This BBC piece summarizes an extraordinary case report, presented at the recent American Neurological Association annual meeting, of a 40-year-old married schoolteacher with no previous history of sex offenses who was on the point of incarceration after the abrupt onset of escalating sexual aberrations when his complaints of headaches led to the discovery of an egg-sized tumor in his right orbitofrontal cortex. The excision of the tumor extinguished the behavior; the recurrence of the behaviors was shown to correlate with the recurrence of the tumor, and after its re-excision his behaviors again disappeared.
The association of a brain tumor in the prefrontal cortex with such a behavioral disturbance should not be surprising. As neuropsychologically astute FmH readers know, “this is the part of the brain responsible for judgement, impulse control and social behaviour…” The question for me is whether the authors should be forgiven for so limiting the scope of the conclusions they allow themselves to draw:
Russell Swerdlow and Jeffrey Burns of the University of Virginia who treated the patient said it suggested that doctors should consider brain tumours as the reason why some people became sex offenders.

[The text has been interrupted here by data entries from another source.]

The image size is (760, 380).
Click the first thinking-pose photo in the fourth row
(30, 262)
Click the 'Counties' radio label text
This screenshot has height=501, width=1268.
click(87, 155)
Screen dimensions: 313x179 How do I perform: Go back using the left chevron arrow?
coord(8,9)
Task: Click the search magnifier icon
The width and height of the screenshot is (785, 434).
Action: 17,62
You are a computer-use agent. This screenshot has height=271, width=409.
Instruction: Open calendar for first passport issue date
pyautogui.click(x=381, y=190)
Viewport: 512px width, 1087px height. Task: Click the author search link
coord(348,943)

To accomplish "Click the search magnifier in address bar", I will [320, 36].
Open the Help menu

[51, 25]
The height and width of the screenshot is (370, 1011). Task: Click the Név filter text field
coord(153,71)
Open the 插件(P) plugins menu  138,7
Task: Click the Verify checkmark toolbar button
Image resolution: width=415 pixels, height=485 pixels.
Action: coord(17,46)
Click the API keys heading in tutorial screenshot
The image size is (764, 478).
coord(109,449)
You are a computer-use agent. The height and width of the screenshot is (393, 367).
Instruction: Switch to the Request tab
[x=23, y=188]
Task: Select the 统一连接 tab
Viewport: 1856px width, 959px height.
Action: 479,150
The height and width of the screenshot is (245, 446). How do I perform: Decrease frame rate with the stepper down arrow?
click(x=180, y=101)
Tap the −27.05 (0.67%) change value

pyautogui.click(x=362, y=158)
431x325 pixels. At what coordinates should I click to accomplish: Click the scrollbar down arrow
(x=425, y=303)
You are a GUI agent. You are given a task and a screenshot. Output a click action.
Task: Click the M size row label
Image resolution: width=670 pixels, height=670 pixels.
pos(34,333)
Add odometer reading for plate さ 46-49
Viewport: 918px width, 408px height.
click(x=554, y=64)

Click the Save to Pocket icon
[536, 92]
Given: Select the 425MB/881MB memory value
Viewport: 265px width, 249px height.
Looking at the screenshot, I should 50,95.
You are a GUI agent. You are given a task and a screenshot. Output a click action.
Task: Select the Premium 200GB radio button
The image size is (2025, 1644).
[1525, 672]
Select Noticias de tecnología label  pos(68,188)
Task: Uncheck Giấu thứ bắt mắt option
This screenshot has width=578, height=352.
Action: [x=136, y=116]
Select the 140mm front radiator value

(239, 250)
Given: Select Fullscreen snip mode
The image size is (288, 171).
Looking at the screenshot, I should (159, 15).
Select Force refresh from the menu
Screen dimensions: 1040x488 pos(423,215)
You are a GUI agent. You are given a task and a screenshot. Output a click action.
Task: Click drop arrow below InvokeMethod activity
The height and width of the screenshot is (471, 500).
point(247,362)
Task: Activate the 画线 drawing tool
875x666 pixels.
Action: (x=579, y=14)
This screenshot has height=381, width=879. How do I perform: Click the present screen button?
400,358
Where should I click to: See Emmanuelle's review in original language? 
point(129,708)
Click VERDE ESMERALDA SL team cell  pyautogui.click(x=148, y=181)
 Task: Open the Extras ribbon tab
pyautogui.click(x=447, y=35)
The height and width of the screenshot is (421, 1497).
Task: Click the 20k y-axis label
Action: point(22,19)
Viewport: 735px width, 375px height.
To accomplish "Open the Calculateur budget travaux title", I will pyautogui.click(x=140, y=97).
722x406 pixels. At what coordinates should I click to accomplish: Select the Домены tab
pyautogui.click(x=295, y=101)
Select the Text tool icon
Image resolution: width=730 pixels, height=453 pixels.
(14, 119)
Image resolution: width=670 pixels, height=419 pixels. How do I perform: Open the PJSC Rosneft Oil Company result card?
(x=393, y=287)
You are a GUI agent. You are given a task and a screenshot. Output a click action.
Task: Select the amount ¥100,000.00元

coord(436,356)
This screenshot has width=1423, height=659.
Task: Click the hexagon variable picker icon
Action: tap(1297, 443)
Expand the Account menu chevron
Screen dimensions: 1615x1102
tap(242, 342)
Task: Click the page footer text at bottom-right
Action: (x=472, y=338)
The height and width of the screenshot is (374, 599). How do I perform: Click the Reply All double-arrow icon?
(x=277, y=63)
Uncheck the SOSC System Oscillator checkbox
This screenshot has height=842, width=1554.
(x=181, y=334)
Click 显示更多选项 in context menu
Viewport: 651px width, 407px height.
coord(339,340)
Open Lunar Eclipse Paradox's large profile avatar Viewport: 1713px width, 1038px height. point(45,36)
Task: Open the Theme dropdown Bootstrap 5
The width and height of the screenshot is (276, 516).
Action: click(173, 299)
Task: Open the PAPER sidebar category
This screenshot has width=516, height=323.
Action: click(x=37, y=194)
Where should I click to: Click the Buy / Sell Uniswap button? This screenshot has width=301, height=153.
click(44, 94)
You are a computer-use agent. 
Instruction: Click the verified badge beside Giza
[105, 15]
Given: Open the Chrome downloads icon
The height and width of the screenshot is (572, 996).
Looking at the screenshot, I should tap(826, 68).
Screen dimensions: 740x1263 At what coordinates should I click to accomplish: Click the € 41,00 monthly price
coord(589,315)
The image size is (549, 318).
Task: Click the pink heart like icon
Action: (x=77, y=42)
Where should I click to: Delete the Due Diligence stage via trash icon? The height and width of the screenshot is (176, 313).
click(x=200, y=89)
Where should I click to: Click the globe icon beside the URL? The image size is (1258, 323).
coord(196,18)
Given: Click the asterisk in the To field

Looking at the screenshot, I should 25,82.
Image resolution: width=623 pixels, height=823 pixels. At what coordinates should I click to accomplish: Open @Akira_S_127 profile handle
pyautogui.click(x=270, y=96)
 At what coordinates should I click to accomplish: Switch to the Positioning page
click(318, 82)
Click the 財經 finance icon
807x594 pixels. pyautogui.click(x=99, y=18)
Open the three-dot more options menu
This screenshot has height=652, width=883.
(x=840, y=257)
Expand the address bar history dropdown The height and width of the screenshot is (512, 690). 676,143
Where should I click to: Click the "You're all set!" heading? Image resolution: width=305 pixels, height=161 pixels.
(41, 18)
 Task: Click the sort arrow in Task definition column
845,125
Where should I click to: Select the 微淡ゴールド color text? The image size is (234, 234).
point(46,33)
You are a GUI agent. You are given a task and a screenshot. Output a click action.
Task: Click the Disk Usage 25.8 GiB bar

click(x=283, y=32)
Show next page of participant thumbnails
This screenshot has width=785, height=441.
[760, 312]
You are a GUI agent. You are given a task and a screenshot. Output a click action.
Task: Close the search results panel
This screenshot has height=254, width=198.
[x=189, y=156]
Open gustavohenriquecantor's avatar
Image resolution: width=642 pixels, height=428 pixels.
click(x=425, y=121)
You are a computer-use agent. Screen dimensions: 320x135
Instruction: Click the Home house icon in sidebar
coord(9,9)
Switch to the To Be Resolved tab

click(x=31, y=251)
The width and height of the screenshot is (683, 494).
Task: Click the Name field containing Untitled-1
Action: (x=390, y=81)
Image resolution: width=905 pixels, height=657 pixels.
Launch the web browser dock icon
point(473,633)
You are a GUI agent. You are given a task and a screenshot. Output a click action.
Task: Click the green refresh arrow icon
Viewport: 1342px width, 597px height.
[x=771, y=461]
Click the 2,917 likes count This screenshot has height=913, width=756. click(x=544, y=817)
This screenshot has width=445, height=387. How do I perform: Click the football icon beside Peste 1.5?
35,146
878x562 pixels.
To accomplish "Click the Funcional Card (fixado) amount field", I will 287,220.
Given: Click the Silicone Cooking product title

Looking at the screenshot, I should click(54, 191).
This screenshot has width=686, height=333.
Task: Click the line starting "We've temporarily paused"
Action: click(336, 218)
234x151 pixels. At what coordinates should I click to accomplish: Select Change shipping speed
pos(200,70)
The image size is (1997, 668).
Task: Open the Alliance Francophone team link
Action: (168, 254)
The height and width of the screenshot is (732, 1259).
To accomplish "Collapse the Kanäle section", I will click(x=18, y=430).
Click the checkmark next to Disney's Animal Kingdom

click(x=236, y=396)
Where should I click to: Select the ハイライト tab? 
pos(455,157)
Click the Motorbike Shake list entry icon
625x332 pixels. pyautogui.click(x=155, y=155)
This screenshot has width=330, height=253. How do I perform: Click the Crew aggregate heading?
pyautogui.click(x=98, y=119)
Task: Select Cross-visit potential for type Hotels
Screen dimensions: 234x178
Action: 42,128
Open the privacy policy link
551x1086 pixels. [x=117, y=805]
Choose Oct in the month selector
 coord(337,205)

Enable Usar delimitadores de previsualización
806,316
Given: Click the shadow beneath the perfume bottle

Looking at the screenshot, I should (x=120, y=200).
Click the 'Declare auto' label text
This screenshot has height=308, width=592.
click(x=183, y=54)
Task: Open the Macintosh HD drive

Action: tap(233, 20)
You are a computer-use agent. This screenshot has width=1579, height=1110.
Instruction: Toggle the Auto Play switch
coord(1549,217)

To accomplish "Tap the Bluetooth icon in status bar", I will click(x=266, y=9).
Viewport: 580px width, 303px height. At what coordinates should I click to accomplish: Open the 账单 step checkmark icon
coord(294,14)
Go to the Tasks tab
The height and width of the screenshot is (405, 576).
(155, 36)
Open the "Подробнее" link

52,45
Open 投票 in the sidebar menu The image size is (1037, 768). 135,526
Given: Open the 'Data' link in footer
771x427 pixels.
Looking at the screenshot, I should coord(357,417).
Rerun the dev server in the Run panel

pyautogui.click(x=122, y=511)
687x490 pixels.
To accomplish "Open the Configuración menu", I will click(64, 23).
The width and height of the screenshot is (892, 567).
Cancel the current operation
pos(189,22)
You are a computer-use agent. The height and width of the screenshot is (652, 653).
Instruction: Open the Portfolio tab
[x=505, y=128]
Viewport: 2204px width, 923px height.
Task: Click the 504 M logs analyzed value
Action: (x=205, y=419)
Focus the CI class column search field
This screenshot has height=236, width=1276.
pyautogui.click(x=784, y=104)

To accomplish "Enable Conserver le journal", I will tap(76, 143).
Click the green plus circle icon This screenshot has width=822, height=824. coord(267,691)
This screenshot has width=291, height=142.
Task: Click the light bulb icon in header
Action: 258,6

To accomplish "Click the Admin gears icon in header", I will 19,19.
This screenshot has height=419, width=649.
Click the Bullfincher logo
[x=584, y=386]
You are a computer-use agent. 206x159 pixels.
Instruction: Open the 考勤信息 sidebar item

But they warned that this only applied to people who suddenly become obsessed with sex and who have no previous history.
“If someone argues that every paedophile needs a MRI, the difference in this case was that the patient had a normal history before he acquired the problem,” Dr Burns said.
Typical neurologists, they will consider brain influences on behavior only in cases of gross pathological changes (which, I agree, would be the only alterations detectable on MRI scan). The real challenge this case presents is to where we will draw the line about responsibility for antisocial actions, given that there are so many other processes, more subtle than a brain tumor, that can impair orbitofrontal (not to mention other brain) functions. Indeed, as a behavioral neurologist comments close to the end of the article, even in this case the effect of the tumor may have been indirect, via altering hormonal function, rather than structural and direct.